Scientists from Los Alamos National Laboratorycreated the most complete computer model of the entire DNA gene to date, which required the simulation of one billion atoms. Experts point out that their model will help researchers better understand and develop medicines for diseases such as cancer, according to a press release published on Phys.org.
"It is important to understand DNA at this level of detail,because we want to know exactly how the genes turn on and off. Knowing how this happens can reveal the secrets of how many diseases develop, ”comments Karissa Sanbonmatsu, a structural biologist at the Los Alamos National Laboratory.
Atomic-level gene modeling is the first step to getting a full explanation of how DNA expands and shrinks, which controls genetic activation and deactivation.
Biologist Carissa Sanbonmatsu and her team of researchers conducted a revolutionary simulation on the Trinity supercomputer at Los Alamos, the sixth fastest-performing computer in the world today.
DNA is the basis for all life and containsgenes that encode the structure and activity of the human body. There is enough DNA in the human body to wrap the Earth 2.5 million times, which means that it is compacted very precisely and orderly.
A long, filamentous DNA molecule is wound on a net.tiny molecular coils. The way these coils spin and spin, directly affects the switching on and off of genes. When the DNA is more compact, the genes turn off, and when the DNA expands, the genes turn on. Researchers do not yet understand how and why this happens.
Although the atomistic model is the key to unraveling the mystery, DNA modeling at this level is not an easy task and requires tremendous computational performance.
“Right now we were able to model the whole gene withusing the Trinity supercomputer.

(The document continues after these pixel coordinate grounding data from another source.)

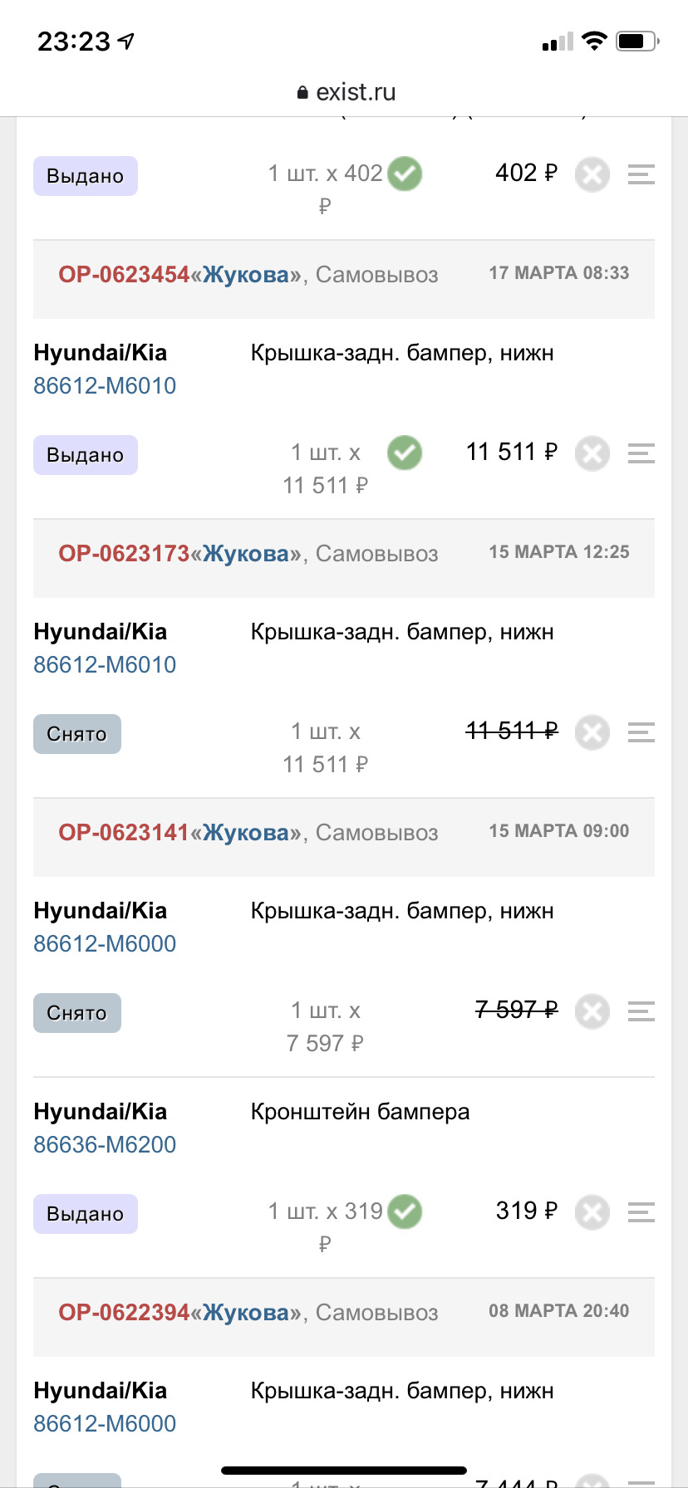Click the X remove icon beside the 402 ₽ item
Viewport: 688px width, 1488px height.
(592, 174)
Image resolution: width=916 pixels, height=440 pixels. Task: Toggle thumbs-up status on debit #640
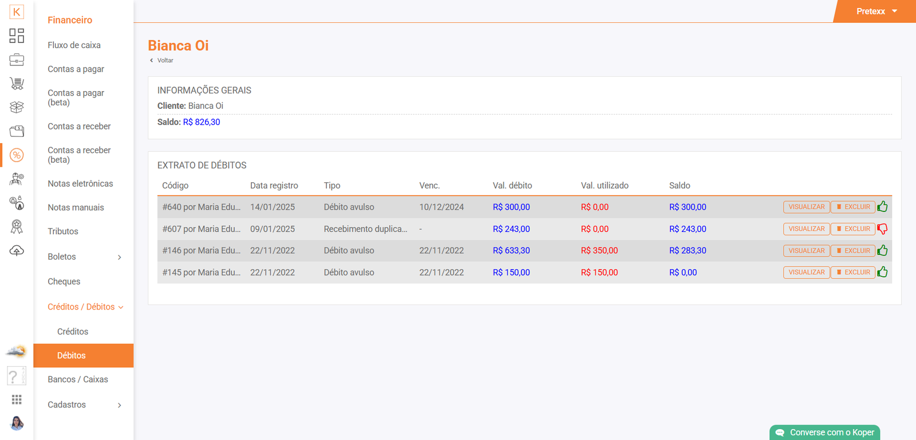(x=882, y=207)
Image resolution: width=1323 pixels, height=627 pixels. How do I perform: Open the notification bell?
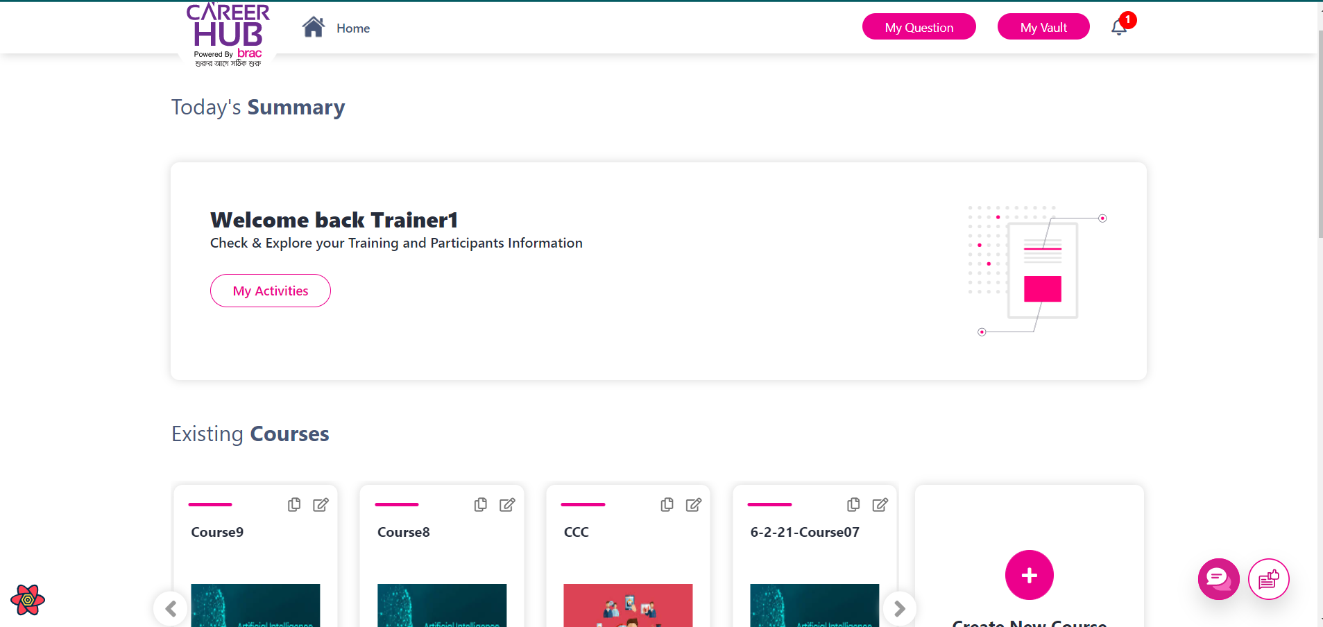click(1118, 28)
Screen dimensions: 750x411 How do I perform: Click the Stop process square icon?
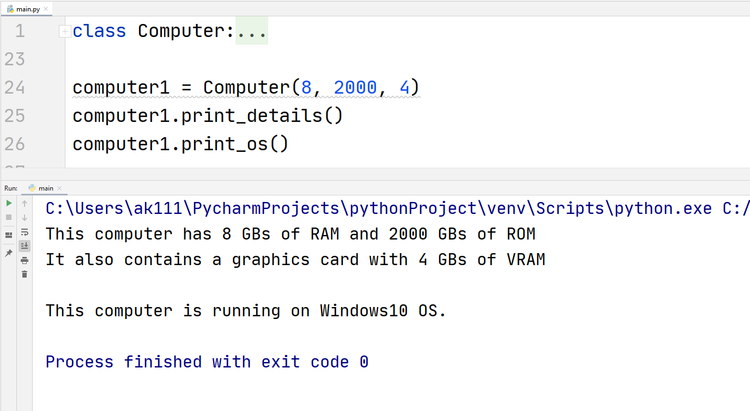point(9,217)
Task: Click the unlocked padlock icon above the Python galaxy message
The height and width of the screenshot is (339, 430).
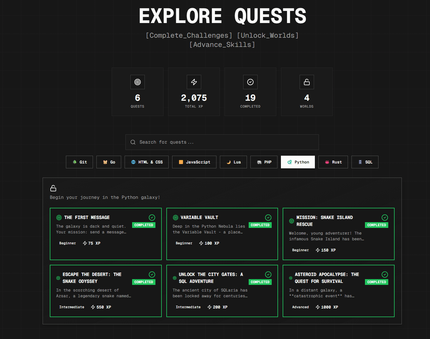Action: tap(53, 188)
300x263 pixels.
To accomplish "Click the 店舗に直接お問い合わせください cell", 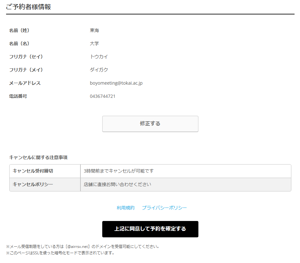I will [x=117, y=184].
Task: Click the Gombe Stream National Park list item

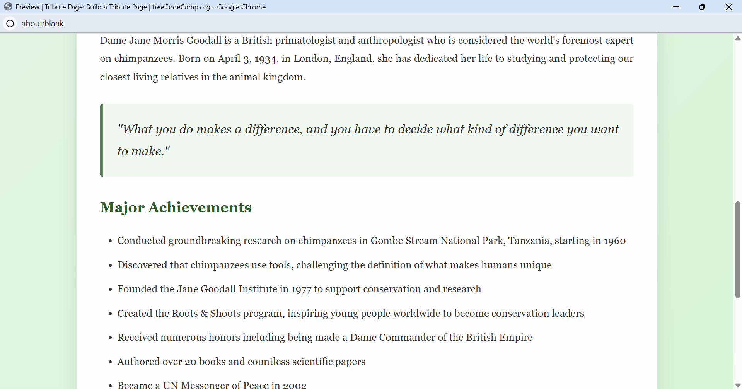Action: pyautogui.click(x=371, y=241)
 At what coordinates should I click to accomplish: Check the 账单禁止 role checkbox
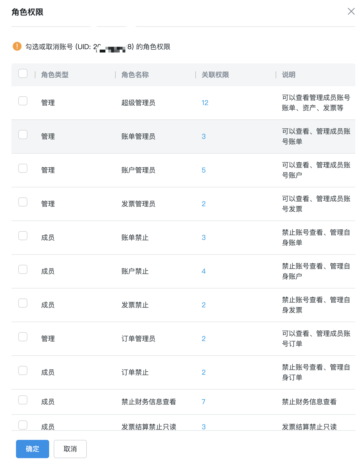click(23, 236)
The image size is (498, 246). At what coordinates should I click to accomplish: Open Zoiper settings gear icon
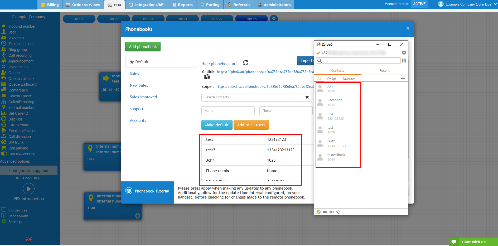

In the future, we will be able to use Exascale supercomputers, which will enable us to model the entire genome, ”comments Anna Lappala, a physicist at a laboratory in Los Alamos.
Exascale is a new generation of supercomputers,able to perform calculations many times faster than modern machines. With such enormous computational power, researchers will be able to simulate the entire human genome at once, providing even more information about how genes are turned on and off.
In a new study published in editionThe Journal of Computational Chemistry, a team of scientists from Los Alamos teamed up with researchers from the Japanese Center for Computational Sciences RIKEN, scientists from New Mexico and the University of New York to collect a large number of different experimental data and connect them together to create a completely atomic model, which is consistent with this data.
Computer simulation of this kind is basedon experiments, including the capture of chromatin conformation, cryoelectron microscopy and X-ray crystallography, as well as a number of sophisticated computer simulation algorithms created by experts Jayvong Yong from RIKEN and Chan-Shun Tang from Los Alamos.